BRIEF: Count the lines in the rows below that contain the word "NEUTRON", and reply with only that number.
┄┄┄┄┄┄
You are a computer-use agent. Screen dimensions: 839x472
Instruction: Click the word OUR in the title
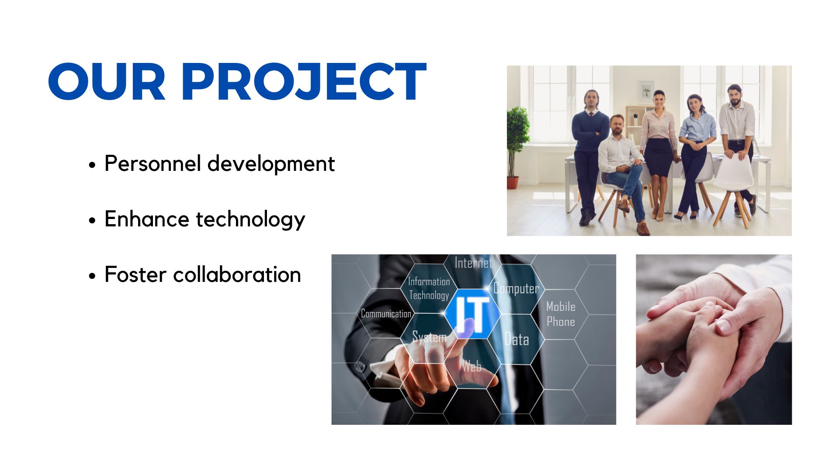(x=107, y=82)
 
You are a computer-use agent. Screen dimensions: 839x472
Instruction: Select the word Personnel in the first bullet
(x=153, y=164)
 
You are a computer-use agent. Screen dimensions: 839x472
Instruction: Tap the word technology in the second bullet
(x=250, y=220)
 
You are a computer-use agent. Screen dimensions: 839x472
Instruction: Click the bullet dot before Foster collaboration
(x=92, y=276)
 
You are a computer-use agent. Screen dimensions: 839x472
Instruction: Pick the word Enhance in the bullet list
(x=147, y=219)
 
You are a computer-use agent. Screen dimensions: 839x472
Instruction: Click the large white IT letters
(x=472, y=314)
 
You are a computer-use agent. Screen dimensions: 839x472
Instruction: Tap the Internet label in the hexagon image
(x=473, y=263)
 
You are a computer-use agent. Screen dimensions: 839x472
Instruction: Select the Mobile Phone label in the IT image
(x=561, y=314)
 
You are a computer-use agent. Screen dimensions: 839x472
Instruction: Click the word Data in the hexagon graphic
(x=517, y=339)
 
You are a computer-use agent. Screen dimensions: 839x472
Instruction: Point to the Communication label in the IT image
(x=386, y=313)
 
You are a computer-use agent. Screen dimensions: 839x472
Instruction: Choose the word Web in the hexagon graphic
(x=472, y=366)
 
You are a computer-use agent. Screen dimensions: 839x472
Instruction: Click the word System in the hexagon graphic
(x=430, y=337)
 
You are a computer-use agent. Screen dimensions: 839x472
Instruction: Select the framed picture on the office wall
(x=646, y=92)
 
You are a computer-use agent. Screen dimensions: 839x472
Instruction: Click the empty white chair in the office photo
(x=734, y=188)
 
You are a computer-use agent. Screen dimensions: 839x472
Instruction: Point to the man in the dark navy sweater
(x=590, y=155)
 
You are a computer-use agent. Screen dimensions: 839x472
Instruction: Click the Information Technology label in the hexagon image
(x=429, y=288)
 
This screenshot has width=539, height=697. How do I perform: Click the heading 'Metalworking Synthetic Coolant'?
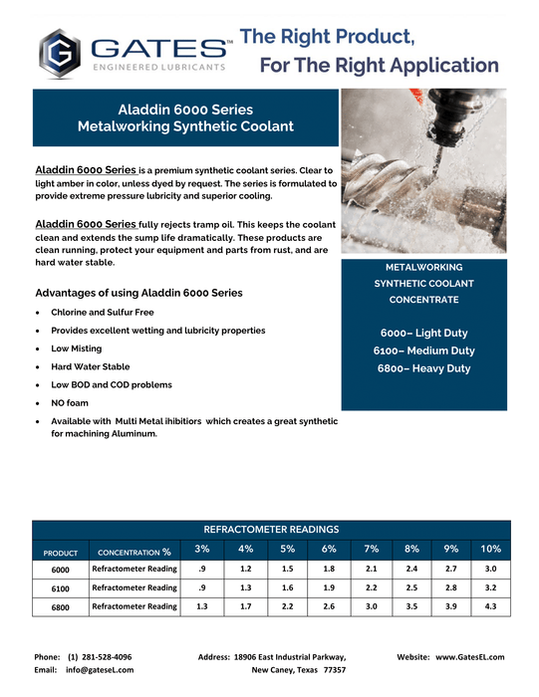tap(185, 126)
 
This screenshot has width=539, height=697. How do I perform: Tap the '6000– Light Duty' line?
tap(423, 333)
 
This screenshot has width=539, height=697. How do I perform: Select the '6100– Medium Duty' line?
tap(423, 350)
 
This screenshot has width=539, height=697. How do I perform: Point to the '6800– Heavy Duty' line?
tap(423, 368)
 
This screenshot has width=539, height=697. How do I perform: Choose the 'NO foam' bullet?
tap(70, 403)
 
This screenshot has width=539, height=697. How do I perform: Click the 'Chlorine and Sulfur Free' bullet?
tap(102, 312)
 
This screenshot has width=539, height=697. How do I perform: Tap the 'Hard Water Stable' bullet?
tap(90, 366)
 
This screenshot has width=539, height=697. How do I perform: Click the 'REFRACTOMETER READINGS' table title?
tap(271, 530)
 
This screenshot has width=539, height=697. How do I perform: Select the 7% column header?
tap(372, 550)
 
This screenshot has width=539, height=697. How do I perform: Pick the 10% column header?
tap(490, 550)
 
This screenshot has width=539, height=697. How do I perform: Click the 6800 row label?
tap(60, 607)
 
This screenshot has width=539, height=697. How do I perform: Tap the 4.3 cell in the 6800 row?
tap(490, 606)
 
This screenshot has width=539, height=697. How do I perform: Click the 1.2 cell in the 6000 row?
tap(246, 568)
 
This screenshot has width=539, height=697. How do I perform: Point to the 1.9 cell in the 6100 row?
tap(330, 587)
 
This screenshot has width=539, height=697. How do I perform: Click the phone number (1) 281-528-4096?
tap(100, 657)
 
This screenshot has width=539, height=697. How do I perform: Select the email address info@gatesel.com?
tap(100, 671)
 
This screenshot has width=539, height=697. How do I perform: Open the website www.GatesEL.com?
tap(469, 657)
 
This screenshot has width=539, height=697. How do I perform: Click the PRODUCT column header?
tap(60, 553)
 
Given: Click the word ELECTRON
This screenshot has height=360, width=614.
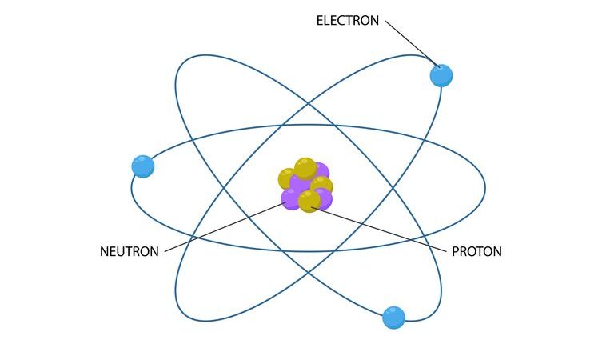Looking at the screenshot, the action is pyautogui.click(x=347, y=20).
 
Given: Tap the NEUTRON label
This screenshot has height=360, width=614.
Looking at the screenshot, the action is pyautogui.click(x=130, y=251).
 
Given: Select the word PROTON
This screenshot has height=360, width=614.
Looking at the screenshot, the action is pyautogui.click(x=476, y=251).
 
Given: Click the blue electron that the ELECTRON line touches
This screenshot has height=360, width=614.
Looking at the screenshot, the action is pyautogui.click(x=441, y=76).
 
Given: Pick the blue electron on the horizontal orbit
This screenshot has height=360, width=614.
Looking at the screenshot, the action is pyautogui.click(x=143, y=166).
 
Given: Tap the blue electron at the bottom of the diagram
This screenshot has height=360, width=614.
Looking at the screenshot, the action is pyautogui.click(x=393, y=318).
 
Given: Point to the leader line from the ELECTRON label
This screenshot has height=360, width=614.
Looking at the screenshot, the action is pyautogui.click(x=412, y=43).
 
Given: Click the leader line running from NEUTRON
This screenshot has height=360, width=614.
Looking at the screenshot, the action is pyautogui.click(x=226, y=227).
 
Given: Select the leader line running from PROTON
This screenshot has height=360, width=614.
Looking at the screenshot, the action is pyautogui.click(x=379, y=229).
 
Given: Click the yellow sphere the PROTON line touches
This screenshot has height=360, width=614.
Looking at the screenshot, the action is pyautogui.click(x=309, y=202).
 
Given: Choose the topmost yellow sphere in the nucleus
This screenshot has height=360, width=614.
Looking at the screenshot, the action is pyautogui.click(x=305, y=169).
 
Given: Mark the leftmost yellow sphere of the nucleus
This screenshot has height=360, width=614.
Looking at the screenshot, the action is pyautogui.click(x=287, y=178).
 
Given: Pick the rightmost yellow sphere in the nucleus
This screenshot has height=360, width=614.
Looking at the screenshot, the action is pyautogui.click(x=322, y=186).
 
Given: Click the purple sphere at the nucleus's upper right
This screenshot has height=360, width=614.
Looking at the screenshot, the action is pyautogui.click(x=322, y=170).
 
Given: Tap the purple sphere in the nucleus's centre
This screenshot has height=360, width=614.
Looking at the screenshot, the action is pyautogui.click(x=301, y=183).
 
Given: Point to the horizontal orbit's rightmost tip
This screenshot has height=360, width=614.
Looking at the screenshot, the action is pyautogui.click(x=485, y=188).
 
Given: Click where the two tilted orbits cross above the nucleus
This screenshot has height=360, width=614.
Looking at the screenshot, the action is pyautogui.click(x=308, y=104).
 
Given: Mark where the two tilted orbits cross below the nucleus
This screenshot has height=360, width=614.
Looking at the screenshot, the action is pyautogui.click(x=308, y=272).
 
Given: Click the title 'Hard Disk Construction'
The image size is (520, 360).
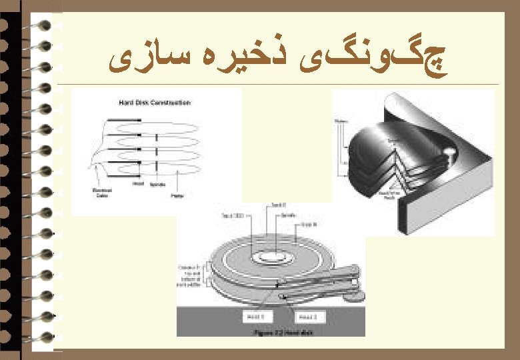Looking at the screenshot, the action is [x=155, y=103].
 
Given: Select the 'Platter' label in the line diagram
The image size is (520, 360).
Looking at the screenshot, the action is [x=177, y=195].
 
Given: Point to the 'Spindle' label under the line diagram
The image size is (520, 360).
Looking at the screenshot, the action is [x=157, y=184].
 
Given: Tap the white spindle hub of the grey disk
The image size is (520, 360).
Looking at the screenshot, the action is [x=271, y=256].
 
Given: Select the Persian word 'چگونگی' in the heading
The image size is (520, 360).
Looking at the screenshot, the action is [x=405, y=61].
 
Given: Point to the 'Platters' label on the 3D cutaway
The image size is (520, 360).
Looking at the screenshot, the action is [x=340, y=121].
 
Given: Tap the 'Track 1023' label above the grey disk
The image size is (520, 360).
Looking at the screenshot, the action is [x=233, y=215].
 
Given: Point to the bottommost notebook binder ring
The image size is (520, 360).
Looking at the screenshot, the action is [x=41, y=337].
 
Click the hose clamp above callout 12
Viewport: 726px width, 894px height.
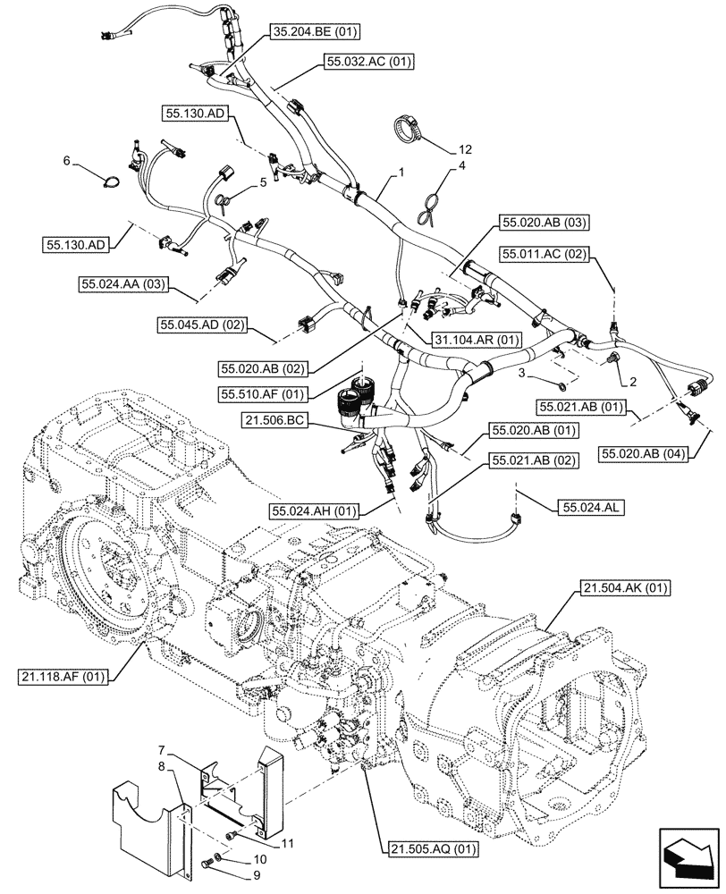[408, 128]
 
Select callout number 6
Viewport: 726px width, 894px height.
[67, 161]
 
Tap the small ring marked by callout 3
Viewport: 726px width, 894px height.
[559, 387]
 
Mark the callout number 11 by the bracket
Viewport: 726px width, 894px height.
[288, 841]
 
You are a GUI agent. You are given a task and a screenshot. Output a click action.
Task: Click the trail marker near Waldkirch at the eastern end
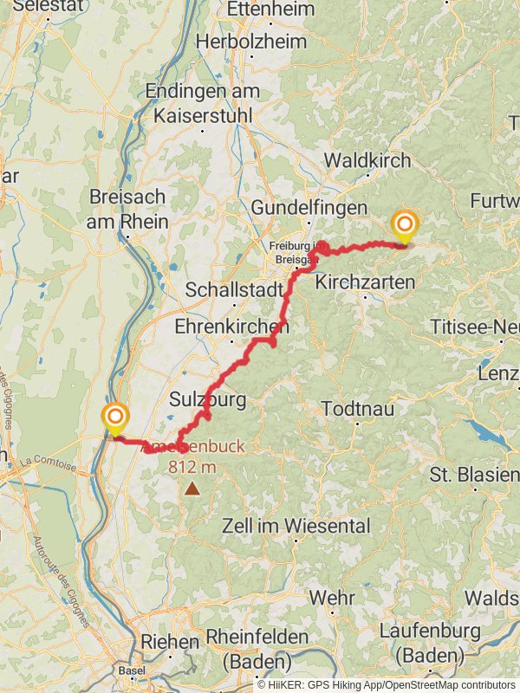(x=404, y=226)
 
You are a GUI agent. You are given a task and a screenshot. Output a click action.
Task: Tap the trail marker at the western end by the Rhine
(x=114, y=418)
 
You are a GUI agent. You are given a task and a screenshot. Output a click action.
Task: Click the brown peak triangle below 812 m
(x=191, y=489)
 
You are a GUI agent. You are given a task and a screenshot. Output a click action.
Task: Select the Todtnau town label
(x=356, y=407)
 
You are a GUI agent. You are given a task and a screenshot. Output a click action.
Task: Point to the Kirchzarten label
(x=365, y=282)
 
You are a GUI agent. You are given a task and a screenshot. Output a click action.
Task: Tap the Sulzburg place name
(x=208, y=399)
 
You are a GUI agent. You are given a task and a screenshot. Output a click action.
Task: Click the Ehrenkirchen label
(x=231, y=327)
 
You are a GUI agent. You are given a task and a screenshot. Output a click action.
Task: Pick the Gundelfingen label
(x=309, y=208)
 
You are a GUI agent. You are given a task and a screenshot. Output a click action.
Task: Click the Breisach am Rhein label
(x=129, y=209)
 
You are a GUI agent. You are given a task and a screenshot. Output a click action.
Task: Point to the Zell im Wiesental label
(x=296, y=526)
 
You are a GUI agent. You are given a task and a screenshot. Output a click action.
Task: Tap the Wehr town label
(x=331, y=598)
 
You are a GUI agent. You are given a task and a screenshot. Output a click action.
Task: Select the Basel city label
(x=132, y=671)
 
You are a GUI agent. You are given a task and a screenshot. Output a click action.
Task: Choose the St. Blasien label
(x=474, y=476)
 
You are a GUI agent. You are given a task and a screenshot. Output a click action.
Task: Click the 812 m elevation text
(x=192, y=467)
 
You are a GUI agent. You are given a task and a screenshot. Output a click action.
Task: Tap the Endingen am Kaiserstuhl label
(x=198, y=102)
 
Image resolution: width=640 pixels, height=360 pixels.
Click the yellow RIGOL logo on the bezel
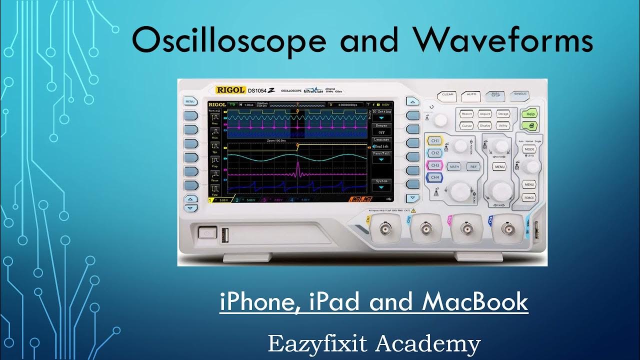tap(230, 90)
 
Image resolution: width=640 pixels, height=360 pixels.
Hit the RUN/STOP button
tap(496, 94)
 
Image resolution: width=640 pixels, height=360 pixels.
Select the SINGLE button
tap(520, 94)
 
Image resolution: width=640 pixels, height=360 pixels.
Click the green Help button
tap(530, 114)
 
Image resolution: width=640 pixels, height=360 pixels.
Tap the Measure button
tap(467, 114)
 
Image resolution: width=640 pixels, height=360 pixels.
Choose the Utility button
tap(503, 126)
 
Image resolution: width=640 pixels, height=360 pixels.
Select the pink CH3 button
tap(435, 165)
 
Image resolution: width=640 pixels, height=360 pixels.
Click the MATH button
tap(454, 166)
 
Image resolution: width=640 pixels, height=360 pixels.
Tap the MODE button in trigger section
tap(530, 150)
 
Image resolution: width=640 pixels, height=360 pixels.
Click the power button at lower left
tap(206, 233)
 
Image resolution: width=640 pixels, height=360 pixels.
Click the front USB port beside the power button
tap(224, 234)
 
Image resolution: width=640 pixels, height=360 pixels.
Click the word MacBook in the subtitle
tap(475, 302)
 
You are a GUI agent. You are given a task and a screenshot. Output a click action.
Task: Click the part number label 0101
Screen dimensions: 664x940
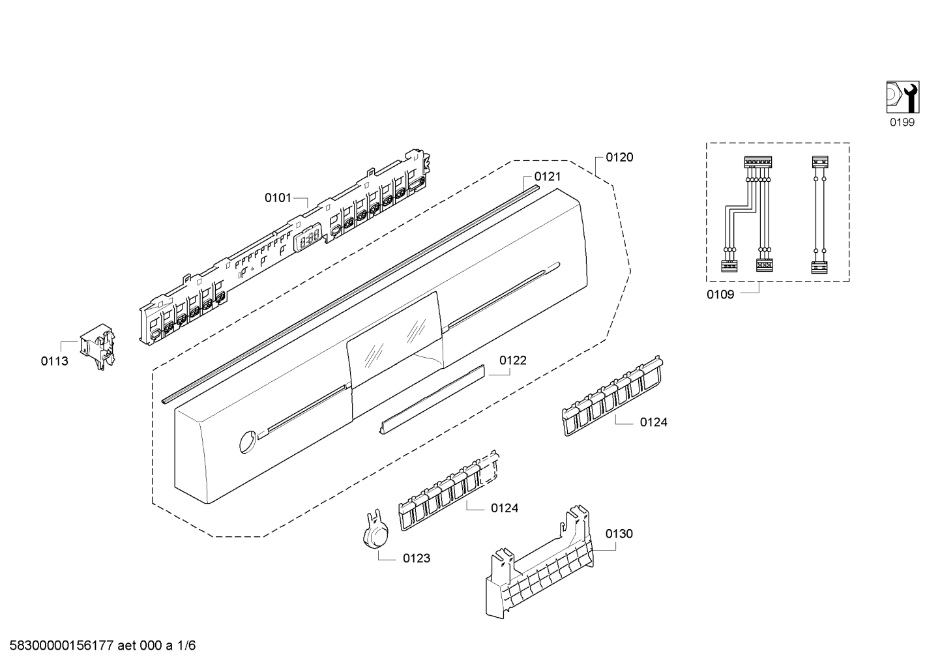point(278,197)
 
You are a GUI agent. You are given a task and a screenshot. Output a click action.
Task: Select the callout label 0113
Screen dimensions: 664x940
point(54,361)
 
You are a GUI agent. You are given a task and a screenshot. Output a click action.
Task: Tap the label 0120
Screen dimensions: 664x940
point(619,157)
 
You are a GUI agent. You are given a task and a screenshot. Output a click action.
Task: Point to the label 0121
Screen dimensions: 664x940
point(547,177)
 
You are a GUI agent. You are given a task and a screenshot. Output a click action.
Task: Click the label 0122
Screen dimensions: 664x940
point(513,360)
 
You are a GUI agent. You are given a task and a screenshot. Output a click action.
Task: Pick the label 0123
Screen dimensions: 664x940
point(417,558)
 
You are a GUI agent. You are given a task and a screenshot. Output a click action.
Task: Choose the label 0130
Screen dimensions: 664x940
point(619,534)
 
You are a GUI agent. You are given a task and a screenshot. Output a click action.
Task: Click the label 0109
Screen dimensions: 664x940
point(720,295)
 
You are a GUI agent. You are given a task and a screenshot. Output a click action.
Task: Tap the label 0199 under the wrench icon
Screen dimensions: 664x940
point(902,123)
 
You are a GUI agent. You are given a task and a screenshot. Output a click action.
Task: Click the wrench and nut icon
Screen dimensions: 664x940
point(902,96)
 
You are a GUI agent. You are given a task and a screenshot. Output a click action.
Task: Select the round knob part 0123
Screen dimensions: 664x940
point(376,535)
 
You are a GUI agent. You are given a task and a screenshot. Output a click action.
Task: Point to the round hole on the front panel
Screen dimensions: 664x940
point(246,440)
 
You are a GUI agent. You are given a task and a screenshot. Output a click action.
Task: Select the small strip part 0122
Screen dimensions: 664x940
point(432,399)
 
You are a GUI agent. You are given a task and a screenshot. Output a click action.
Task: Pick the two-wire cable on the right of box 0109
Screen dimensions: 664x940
point(819,214)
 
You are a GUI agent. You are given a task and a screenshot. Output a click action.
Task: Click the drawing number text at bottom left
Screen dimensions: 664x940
point(99,646)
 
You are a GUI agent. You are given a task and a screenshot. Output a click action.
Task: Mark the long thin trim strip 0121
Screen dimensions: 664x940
point(352,293)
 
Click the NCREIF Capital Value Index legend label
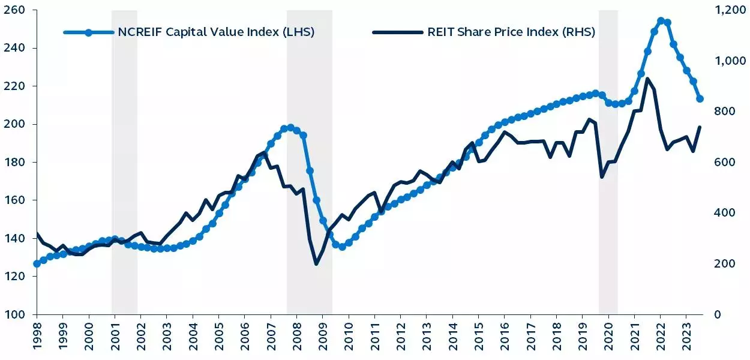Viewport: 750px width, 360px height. coord(216,32)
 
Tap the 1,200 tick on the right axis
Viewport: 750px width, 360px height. coord(727,10)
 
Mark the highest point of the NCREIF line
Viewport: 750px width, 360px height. coord(661,21)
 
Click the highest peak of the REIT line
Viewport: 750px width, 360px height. coord(647,79)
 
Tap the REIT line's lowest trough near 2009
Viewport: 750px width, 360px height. coord(316,264)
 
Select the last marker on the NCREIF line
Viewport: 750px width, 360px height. coord(700,99)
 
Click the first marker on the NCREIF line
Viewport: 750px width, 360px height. coord(37,263)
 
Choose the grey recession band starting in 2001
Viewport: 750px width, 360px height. coord(124,162)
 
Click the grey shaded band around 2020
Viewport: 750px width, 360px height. coord(608,162)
┄┄┄┄┄┄
CORRECT RESPONSE: 2